Es ist deshalb kein Wunder, dass auch nach dem Zeitalter der Zunftwirtschaft das Markenzeichen keineswegs eine geringere Rolle als zuvor gespielt hat. Ganz im Gegenteil: Die Distanz zwischen Hersteller und Konsument ist deutlich größer geworden und ein Schutzbild gegen Enttäuschung, einem Fetisch gleich, ist im Markt wichtiger denn je. Und in der Tat dient das Markenzeichen auch dem, was Marx als Warenfetischismus bezeichnet hat. Es führt ein Eigenleben, das in traditionellen Gesellschaften den Dingen in magisch-religiöser Hinsicht zugesprochen wird.2 Dieses Eigenleben, das Marx in der Distanz der Marke zur Funktionalität der Ware erkennt, billigt O. W. Himmel dem Bild des Markenzeichens zu: Er vergrößert es um ein Vielfaches, er löst es von seinem Gegenstand und er bringt es von einem funktionalen Raum in einen non-funktionalen, in den der Kunst. Er betont damit zweierlei: Die künstlerische Qualität des Entwurfs und die Magie seiner Wirkung.

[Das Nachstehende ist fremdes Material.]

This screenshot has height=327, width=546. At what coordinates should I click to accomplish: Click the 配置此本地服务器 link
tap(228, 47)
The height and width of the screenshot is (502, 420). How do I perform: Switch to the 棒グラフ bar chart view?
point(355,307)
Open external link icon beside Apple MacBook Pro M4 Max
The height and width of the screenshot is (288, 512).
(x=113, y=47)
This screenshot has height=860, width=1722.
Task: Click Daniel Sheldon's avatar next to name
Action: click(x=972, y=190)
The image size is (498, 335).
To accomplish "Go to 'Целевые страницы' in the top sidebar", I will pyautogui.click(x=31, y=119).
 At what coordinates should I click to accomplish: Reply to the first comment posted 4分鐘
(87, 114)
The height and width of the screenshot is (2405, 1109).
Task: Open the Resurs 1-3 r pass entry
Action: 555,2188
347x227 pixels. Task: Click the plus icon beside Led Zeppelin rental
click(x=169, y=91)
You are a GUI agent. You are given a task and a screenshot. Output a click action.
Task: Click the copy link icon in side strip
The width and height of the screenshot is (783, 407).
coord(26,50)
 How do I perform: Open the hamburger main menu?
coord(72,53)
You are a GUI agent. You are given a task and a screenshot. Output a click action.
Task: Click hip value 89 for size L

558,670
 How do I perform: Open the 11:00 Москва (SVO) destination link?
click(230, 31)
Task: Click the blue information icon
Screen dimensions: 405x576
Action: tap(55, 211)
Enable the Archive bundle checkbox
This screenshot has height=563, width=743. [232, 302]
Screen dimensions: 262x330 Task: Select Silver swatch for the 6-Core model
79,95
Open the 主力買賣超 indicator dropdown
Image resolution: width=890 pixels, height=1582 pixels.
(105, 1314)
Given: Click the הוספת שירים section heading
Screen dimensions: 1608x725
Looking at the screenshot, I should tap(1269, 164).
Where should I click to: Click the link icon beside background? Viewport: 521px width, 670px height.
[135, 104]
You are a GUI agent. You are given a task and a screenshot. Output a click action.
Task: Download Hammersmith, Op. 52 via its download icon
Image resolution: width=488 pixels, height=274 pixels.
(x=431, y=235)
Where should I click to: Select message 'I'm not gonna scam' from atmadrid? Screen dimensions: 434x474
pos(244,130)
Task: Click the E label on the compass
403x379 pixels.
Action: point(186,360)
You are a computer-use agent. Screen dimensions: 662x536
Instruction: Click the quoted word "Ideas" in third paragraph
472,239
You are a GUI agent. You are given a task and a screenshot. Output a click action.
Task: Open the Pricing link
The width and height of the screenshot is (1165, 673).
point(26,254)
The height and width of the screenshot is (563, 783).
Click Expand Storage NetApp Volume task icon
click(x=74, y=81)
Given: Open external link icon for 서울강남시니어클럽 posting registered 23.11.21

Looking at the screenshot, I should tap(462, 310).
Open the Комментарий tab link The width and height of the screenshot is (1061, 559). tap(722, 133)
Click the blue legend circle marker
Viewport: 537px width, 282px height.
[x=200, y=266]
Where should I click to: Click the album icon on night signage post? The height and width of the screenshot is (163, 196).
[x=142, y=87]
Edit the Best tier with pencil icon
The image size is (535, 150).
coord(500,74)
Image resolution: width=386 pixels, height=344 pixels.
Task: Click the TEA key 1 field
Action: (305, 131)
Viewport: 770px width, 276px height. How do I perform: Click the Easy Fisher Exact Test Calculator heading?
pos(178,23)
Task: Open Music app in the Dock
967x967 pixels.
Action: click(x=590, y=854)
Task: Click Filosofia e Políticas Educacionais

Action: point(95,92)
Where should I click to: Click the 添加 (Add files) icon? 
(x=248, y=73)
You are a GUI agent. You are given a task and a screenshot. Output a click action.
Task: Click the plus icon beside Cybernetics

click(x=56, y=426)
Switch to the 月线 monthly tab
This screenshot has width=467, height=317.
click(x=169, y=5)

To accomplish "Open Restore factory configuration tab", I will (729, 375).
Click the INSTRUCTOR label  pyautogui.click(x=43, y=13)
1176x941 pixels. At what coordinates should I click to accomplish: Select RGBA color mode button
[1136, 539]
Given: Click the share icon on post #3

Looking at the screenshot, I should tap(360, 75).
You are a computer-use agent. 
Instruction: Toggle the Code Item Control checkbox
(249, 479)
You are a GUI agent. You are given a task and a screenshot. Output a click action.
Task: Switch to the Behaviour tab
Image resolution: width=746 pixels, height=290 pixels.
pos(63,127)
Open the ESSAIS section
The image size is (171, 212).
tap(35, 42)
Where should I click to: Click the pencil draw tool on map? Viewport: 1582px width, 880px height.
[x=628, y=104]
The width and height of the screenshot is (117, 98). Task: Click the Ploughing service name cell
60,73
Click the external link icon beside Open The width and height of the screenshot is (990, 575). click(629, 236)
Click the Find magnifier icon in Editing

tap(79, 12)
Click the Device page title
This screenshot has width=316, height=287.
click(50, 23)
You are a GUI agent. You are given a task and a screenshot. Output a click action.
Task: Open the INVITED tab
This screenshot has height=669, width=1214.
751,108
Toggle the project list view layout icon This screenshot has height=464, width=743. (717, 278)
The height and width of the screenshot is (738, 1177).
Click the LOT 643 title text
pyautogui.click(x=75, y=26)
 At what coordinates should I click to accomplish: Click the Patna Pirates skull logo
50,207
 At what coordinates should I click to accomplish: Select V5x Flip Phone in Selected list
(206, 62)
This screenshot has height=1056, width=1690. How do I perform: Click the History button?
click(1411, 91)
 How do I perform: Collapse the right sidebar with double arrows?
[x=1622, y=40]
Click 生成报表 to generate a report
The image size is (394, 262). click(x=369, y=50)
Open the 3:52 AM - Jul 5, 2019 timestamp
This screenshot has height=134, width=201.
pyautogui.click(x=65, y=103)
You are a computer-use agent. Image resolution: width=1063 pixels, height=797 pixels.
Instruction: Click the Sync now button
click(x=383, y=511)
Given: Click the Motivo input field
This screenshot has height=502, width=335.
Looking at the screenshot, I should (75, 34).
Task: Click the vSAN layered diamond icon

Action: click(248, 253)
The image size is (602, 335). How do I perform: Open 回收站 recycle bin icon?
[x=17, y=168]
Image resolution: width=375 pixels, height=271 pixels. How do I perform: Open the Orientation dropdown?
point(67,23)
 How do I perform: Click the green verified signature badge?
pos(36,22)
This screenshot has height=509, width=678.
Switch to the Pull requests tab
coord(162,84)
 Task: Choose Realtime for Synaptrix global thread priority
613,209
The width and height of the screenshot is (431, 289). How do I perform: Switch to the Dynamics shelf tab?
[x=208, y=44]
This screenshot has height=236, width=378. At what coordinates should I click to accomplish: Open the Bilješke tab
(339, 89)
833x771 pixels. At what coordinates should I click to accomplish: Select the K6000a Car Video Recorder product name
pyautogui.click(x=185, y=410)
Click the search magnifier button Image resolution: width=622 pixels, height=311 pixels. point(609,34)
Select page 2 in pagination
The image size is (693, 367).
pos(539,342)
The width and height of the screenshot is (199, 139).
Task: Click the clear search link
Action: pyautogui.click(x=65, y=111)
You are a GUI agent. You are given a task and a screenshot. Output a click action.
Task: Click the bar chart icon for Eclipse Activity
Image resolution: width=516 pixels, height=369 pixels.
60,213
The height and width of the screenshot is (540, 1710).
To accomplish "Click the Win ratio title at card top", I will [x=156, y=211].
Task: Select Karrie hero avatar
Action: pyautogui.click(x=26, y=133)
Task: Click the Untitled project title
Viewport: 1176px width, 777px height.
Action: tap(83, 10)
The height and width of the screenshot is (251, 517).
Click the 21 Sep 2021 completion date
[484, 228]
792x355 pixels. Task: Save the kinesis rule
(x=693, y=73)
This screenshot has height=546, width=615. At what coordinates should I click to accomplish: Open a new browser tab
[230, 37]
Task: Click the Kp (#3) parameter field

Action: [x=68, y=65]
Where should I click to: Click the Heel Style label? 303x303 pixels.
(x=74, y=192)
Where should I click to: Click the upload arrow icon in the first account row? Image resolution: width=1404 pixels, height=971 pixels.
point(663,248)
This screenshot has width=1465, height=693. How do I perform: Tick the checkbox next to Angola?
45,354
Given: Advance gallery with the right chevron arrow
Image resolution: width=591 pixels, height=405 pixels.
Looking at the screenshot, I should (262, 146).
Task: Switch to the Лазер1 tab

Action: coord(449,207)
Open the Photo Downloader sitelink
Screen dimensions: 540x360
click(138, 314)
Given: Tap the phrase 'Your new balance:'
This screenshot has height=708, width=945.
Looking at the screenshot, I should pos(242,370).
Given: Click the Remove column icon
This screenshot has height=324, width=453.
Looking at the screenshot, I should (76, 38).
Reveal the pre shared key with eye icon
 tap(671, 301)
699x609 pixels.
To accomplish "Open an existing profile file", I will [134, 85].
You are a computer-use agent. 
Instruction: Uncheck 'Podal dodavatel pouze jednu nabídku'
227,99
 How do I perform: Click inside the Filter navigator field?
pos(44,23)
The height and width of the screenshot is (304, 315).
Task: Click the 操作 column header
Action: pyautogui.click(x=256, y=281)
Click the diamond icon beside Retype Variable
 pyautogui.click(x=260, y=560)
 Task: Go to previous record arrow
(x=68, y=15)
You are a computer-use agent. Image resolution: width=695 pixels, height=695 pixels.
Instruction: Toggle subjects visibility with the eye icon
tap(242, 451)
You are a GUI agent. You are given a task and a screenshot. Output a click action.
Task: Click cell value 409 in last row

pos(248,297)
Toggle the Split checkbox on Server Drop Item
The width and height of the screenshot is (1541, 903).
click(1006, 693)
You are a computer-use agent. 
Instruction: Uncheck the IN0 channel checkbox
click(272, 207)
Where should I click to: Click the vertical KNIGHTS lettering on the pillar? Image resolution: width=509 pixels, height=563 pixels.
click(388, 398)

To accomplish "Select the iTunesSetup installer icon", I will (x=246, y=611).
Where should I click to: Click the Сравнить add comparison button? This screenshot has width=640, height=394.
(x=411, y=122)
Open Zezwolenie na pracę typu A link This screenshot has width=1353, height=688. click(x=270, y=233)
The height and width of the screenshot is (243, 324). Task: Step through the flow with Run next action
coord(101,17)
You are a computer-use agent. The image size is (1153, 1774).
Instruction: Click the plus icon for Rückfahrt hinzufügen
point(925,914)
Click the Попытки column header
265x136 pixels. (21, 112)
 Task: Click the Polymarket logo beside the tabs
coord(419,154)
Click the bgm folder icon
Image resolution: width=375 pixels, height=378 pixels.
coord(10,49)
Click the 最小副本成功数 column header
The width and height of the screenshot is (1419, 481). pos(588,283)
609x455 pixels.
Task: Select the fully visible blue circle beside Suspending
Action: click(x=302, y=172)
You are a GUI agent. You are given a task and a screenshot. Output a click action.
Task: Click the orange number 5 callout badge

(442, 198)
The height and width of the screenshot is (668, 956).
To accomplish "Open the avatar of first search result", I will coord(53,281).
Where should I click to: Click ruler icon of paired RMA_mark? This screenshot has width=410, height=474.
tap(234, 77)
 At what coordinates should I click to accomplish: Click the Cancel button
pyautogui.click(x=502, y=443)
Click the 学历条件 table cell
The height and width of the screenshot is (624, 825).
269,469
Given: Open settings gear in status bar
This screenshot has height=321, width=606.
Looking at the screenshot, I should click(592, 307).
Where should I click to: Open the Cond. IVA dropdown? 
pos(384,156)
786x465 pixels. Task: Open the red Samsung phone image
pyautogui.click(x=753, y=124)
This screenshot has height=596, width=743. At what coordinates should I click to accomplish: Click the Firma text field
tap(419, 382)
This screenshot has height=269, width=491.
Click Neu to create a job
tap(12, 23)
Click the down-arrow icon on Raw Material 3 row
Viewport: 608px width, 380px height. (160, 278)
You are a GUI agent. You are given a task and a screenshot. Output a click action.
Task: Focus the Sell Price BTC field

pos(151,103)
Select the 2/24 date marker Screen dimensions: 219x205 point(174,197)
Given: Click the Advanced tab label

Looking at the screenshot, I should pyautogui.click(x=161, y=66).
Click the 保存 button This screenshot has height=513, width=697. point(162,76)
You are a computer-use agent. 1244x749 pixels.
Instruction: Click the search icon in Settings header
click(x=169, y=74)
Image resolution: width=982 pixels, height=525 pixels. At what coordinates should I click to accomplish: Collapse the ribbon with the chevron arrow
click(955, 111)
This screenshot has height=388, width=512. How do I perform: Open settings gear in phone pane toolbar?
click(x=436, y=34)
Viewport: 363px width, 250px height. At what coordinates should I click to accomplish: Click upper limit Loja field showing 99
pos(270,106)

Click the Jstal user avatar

Kirk Varnedoe schreibt über die „Campell´s Soup Cans“ von Andy Warhol, dass ihr Vorteil gegenüber möglichen anderen Motivvorlagen darin liege, dass jeder wisse wie Campbell´s Soup schmeckt und das schon seit über 50 Jahren.3 Selbstverständlich profitieren auch die Arbeiten O. W. Himmels von diesem Effekt, weniger zum Beispiel die Bananenlabels, die auf eine faszinierende Art Entdeckungen eines vernachlässigten Teils der visuellen Welt darstellen, als vielmehr die expliziten Auseinandersetzungen mit der Popkultur, zum Beispiel die Weiterverarbeitungen von Schallplattencovern und deren Überstempelungen mit Songtiteln, wie „Music was my first Love“. Auch wenn die Erinnerungen, die beim Zitat dieses Titels von John Miles aus dem Jahr 1976, ob der schwülstigen Klanggewalt des Liedes bisweilen peinlich sind, so steht dennoch eines fest: Jeder kennt das Lied, auch wenn die Erinnerung daran möglicherweise bei manch einem verdrängt wurde. Auch wenn nicht jeder die Courage hat zuzugeben, dass es ihm vielleicht mal für einen kleinen Moment gefallen haben könnte: Jeder kennt es – und das ist ein erstaunliches Phänomen der Popkultur, die eine Art „common sense“ schafft und die Menschen dann doch Brüder sind, obwohl ein jeder aber eigentlich etwas anderes hören könnte, zumal doch kaum noch jemand weiß, wie seine Nachbarn eigentlich aussehen. Und trotzdem kennen alle die selben Lieder. In der Popkultur sitzt irgendwo der Weltgeist.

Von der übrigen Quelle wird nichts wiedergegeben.